O Plenário do Supremo Tribunal Federal decidiu, por unanimidade, que os municípios não podem aplicar índices de correção monetária e juros de mora superiores à taxa Selic na cobrança de seus créditos tributários. O entendimento foi firmado no julgamento do RE 1.346.152 (Tema 1.217 da repercussão geral), encerrado em fevereiro de 2026, e deverá ser observado por todos os tribunais do país.
O caso teve origem em recurso do município de São Paulo contra decisão do Tribunal de Justiça paulista que afastou a cobrança de juros de 1% ao mês cumulados com correção pelo IPCA em débitos de ISS. O STF confirmou a decisão estadual, reconhecendo que a aplicação conjunta de correção monetária e juros em patamar superior à Selic viola os limites constitucionais aplicáveis aos entes federativos.
A relatora, ministra Cármen Lúcia, destacou que, embora estados e Distrito Federal possuam competência concorrente para legislar sobre direito tributário e financeiro, devem observar as normas gerais estabelecidas pela União. No caso dos municípios, essa limitação é ainda mais rigorosa, uma vez que não possuem competência concorrente plena nessa matéria, devendo atuar estritamente dentro dos parâmetros fixados pela legislação nacional.

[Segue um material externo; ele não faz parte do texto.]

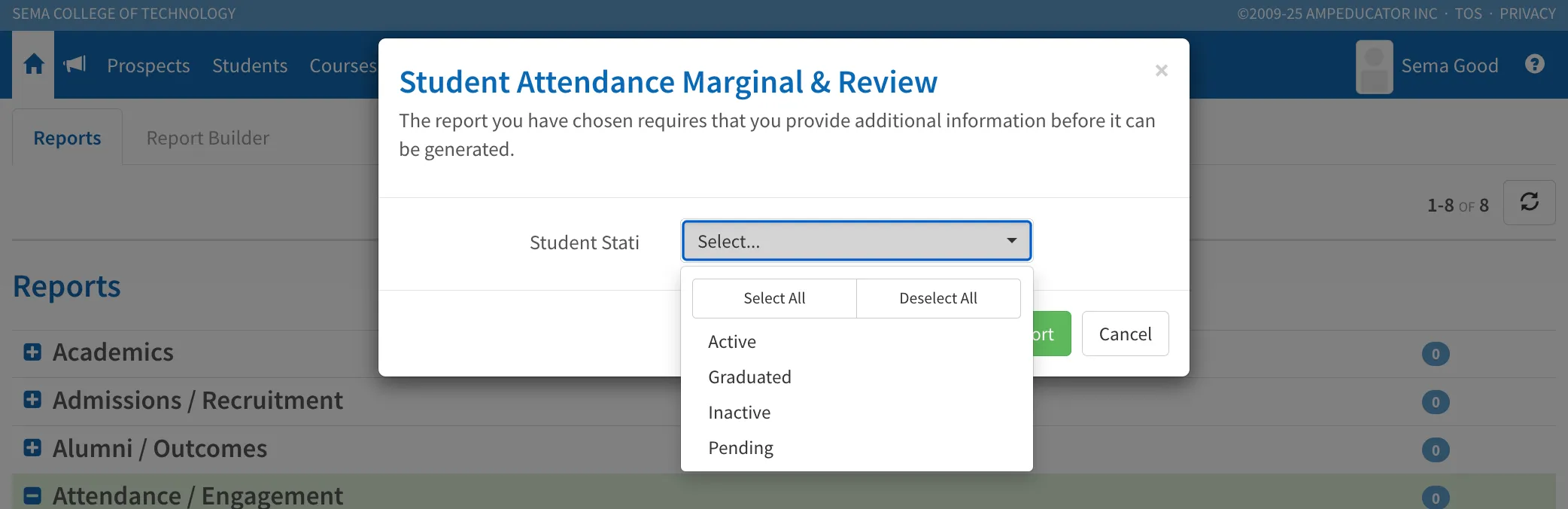The image size is (1568, 509).
Task: Click the Select All button
Action: tap(774, 298)
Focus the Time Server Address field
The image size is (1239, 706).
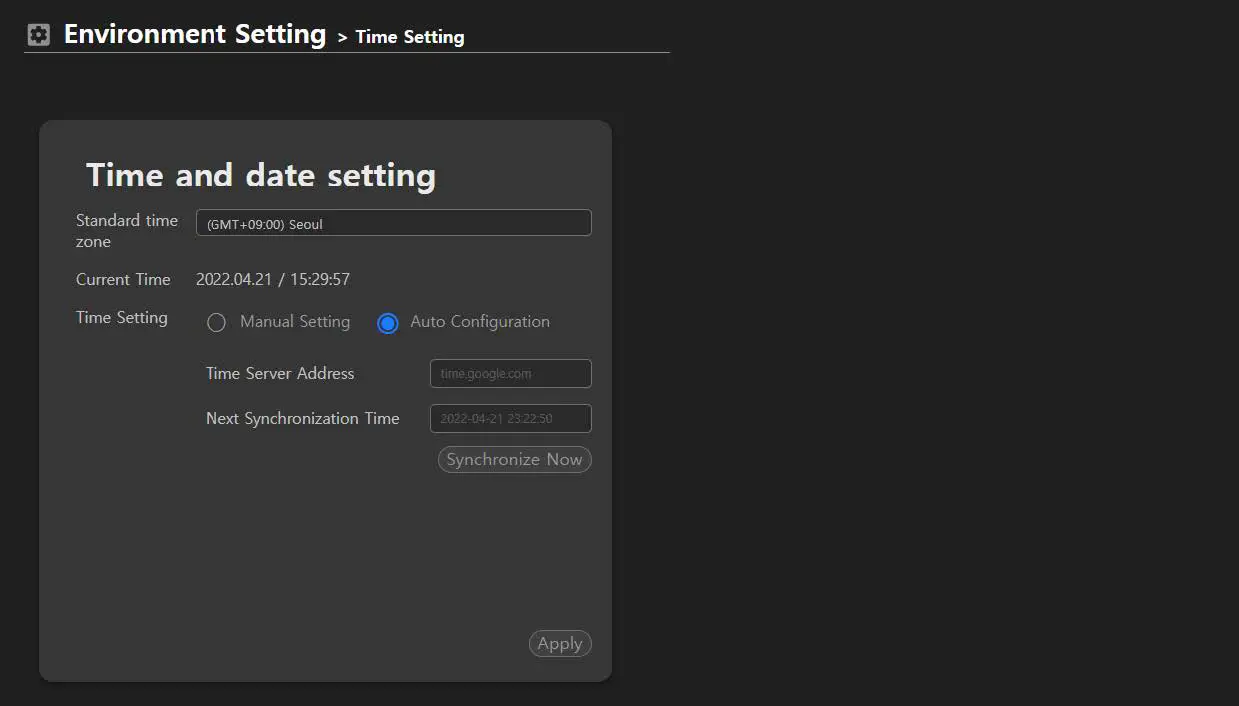[x=510, y=374]
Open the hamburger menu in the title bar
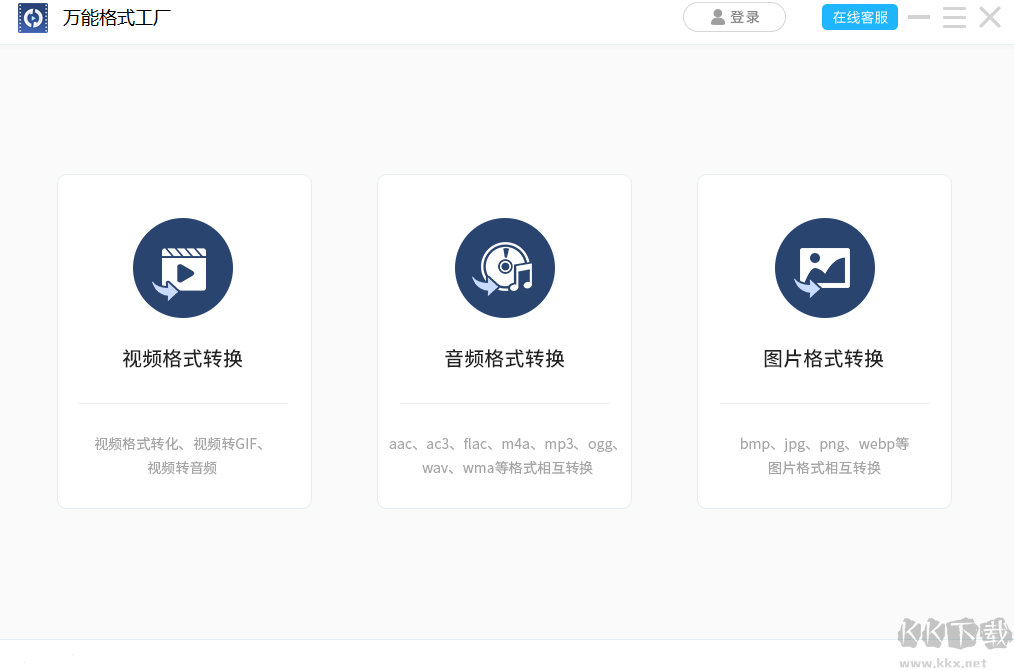Screen dimensions: 1014x670 point(954,17)
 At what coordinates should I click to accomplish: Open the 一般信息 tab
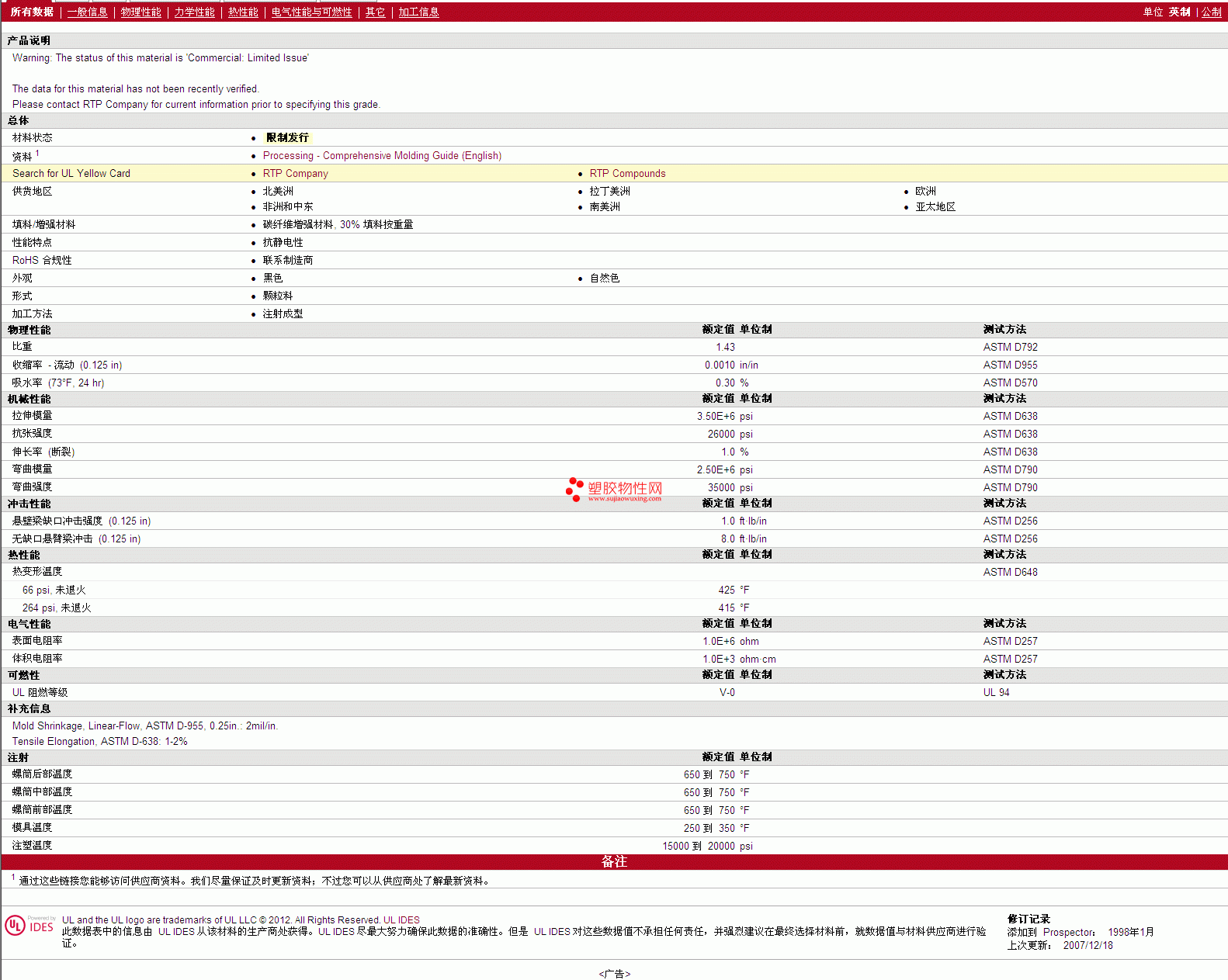tap(87, 12)
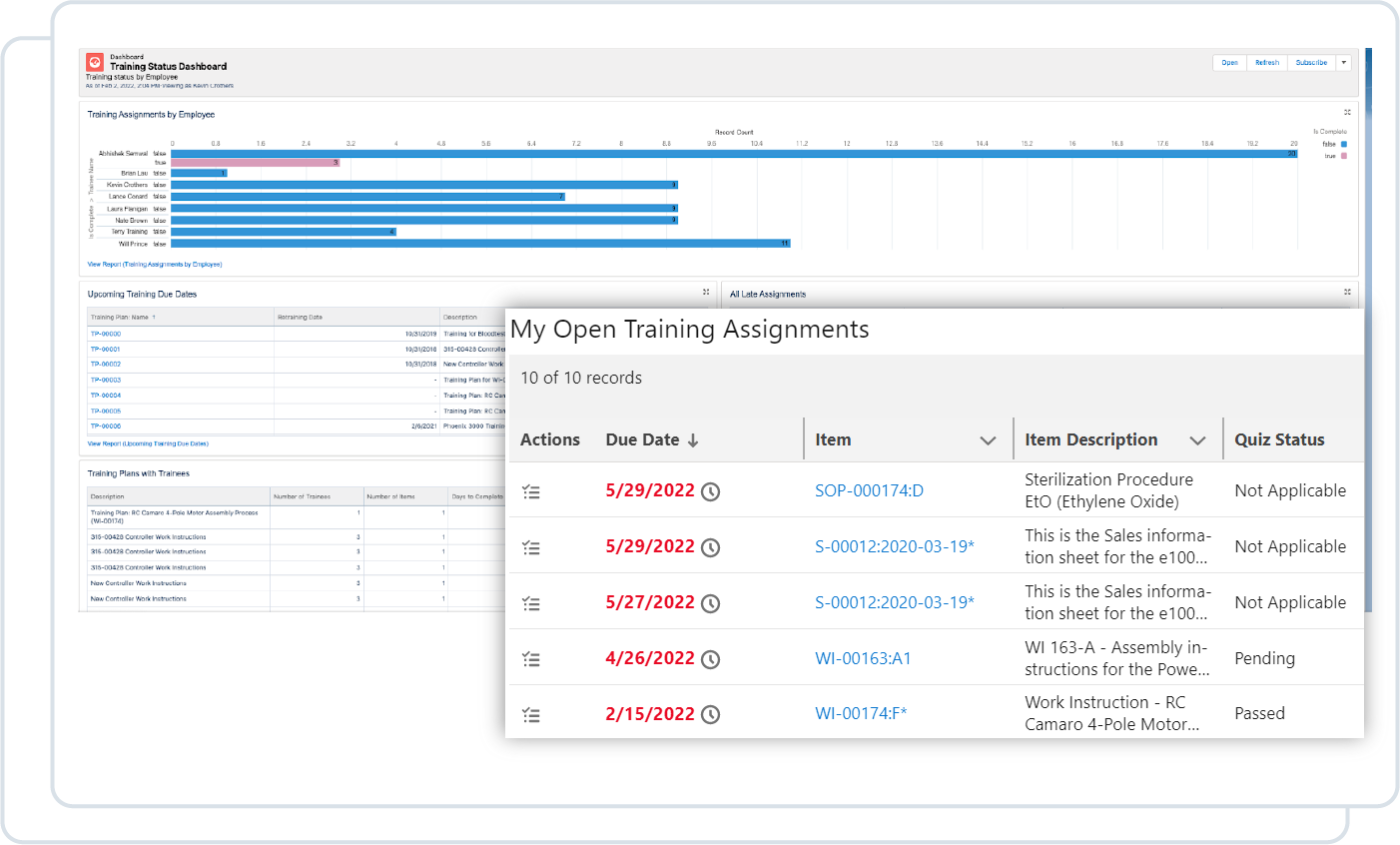Open actions icon for WI-00163:A1 row
1400x845 pixels.
point(531,659)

Segundo o STF, a taxa Selic constitui o índice de referência adotado pela União para atualização, remuneração e compensação da mora dos créditos tributários. Permitir que municípios utilizem índices superiores comprometeria a uniformidade do sistema tributário, gerando distorções e violando o princípio do equilíbrio federativo. A decisão também reforça o entendimento consolidado após a Emenda Constitucional nº 113, que estabeleceu a Selic como índice único para atualização de débitos envolvendo a Fazenda Pública.
Na prática, a tese fixada impede que municípios adotem juros superiores à Selic ou acumulem a taxa com outros índices de correção monetária, como IPCA ou juros fixos mensais. O precedente fortalece a segurança jurídica dos contribuintes e limita a aplicação de encargos excessivos na cobrança de créditos tributários municipais.